L’Engle biographer, conference speaker is working on a ‘thorough, fully-sourced portrait’
Fans could be forgiven for feeling as if they personally know Madeleine L’Engle. Maybe their bookshelves are lined with a trove of her non-fiction titles; maybe the voices and characters from L’Engle’s fiction books are stuck in their minds. We fans may even have read Becoming Madeleine: A Biography of the Author of a Wrinkle in Time by Her Granddaughters and A Light So Lovely: The Spiritual Legacy of Madeleine L’Engle. “Quiz us,” we fans might say.
But a biographer — now there’s someone whose job it is to introduce us to a person in a new way. Biography is an art form, for sure, and one we’ll be talking about during the third round of breakout sessions at the Madeleine L’Engle conference, Walking on Water.
Two biographers will converse during the session (Writing a Writer’s Life: The Art of Biography): Madeleine L’Engle’s biographer Abigail Santamaria and Mary Oliver’s biographer Lindsay Whalen. Specifically, we’ll be able to hear them talk about the unique challenges of writing about artists, and why the works and lives of these two major 20th-century American women writers continue to resonate.

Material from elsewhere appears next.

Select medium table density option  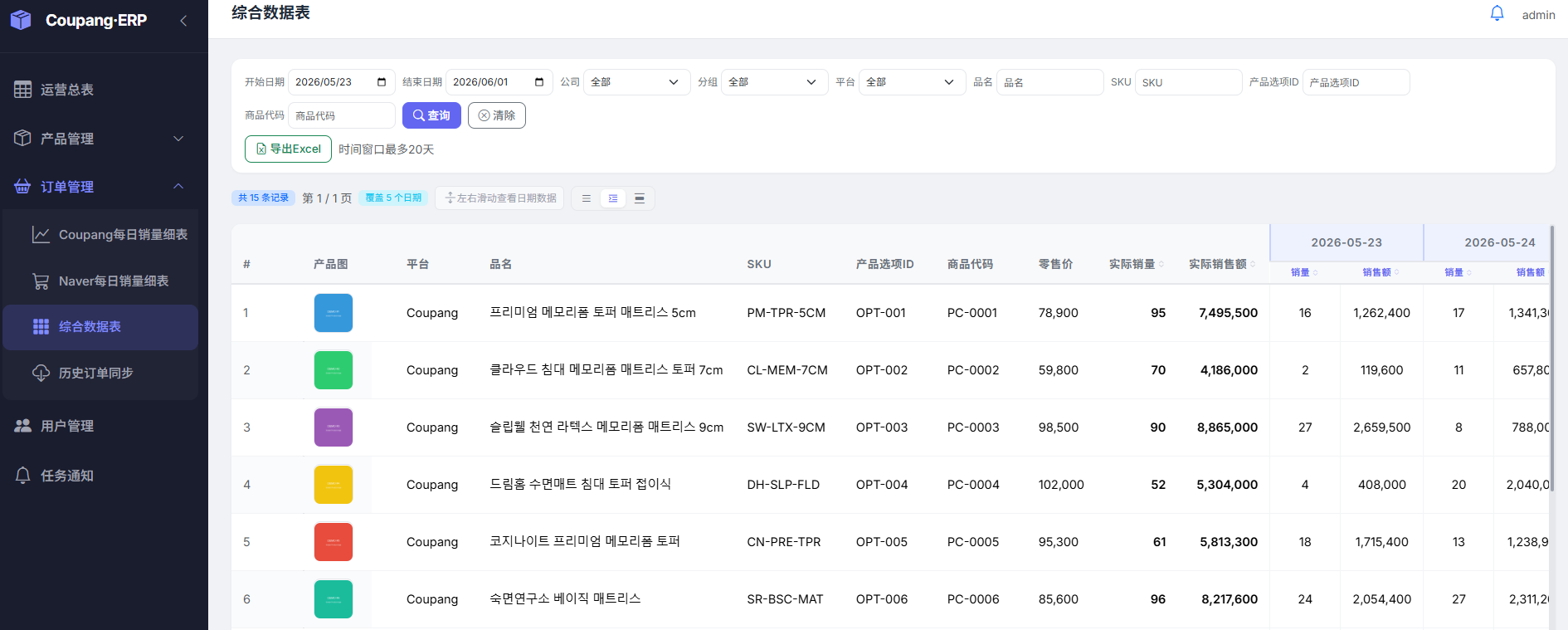tap(613, 198)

Before we get into that topic, though, we asked Abigail to go autobiographical for a second. Let’s get to know her better!

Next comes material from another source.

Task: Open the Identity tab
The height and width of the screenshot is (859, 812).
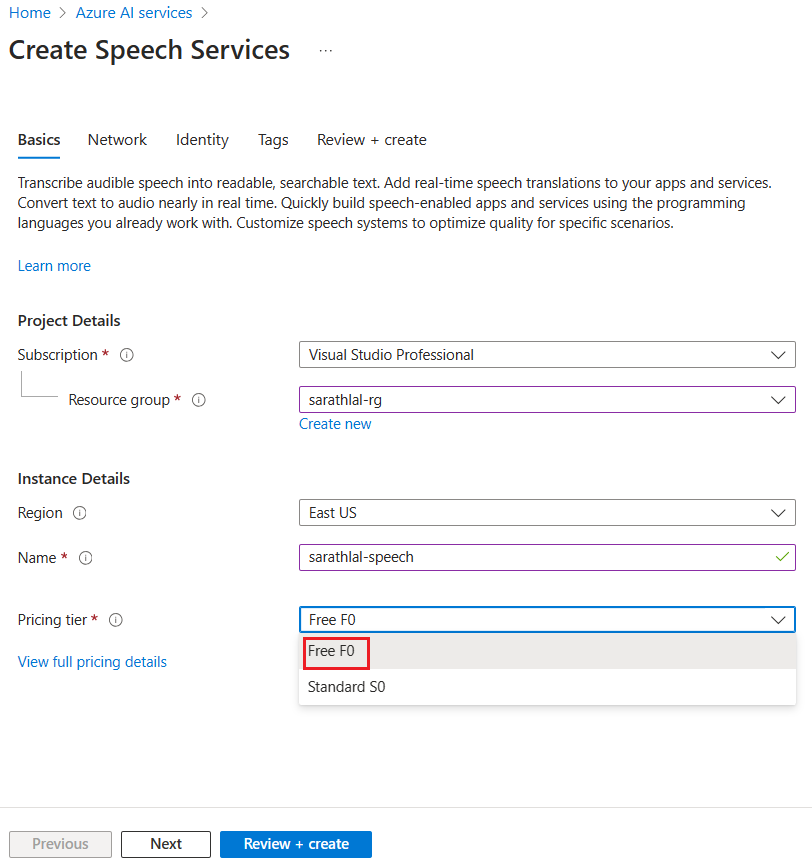Action: pos(201,140)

What excites you about the Madeleine L’Engle Conference?
Abigail Santamaria: Professionally, as Madeleine L’Engle’s biographer, I’m excited to meet so many people who knew her. I would love to hear stories, memories, thoughts and insights about Madeleine’s life and work from all who are willing to contribute. To those who knew her: please introduce yourselves! If there’s not time to chat during the conference weekend, I’d love to exchange contact information.
Personally, while I’m looking forward to the full menu of offerings I’m most excited about hearing Katherine Paterson, one of the hero authors of my adolescence. I vividly remember reading Bridge to Terabithia in my childhood canopy bed, tears streaming down my cheeks; I couldn’t believe I was crying over a book. For the first time, I consciously understood that books were capable of eliciting profound emotional responses. That was a foundational experience.
Do you have a Madeleine story/quote/moment that has inspired you?
Abigail Santamaria: Oh boy–choosing one means leaving out so many others! But here is one — not necessarily THE most inspirational, but this bit of dialogue from L’Engle’s Camilla has affirmed my proclivity for risk-taking, even when those risks wrought unbearable waves of insecurity:
“No such thing as security. Doesn’t exist. Only a feeling of security.”
“Then I’d like to have that feeling.”
“No, Camilla, not really. If you were secure, things wouldn’t change, would they?”
“I guess not.”
“Without change — uncertainty, fear that goes with it — we wouldn’t be.”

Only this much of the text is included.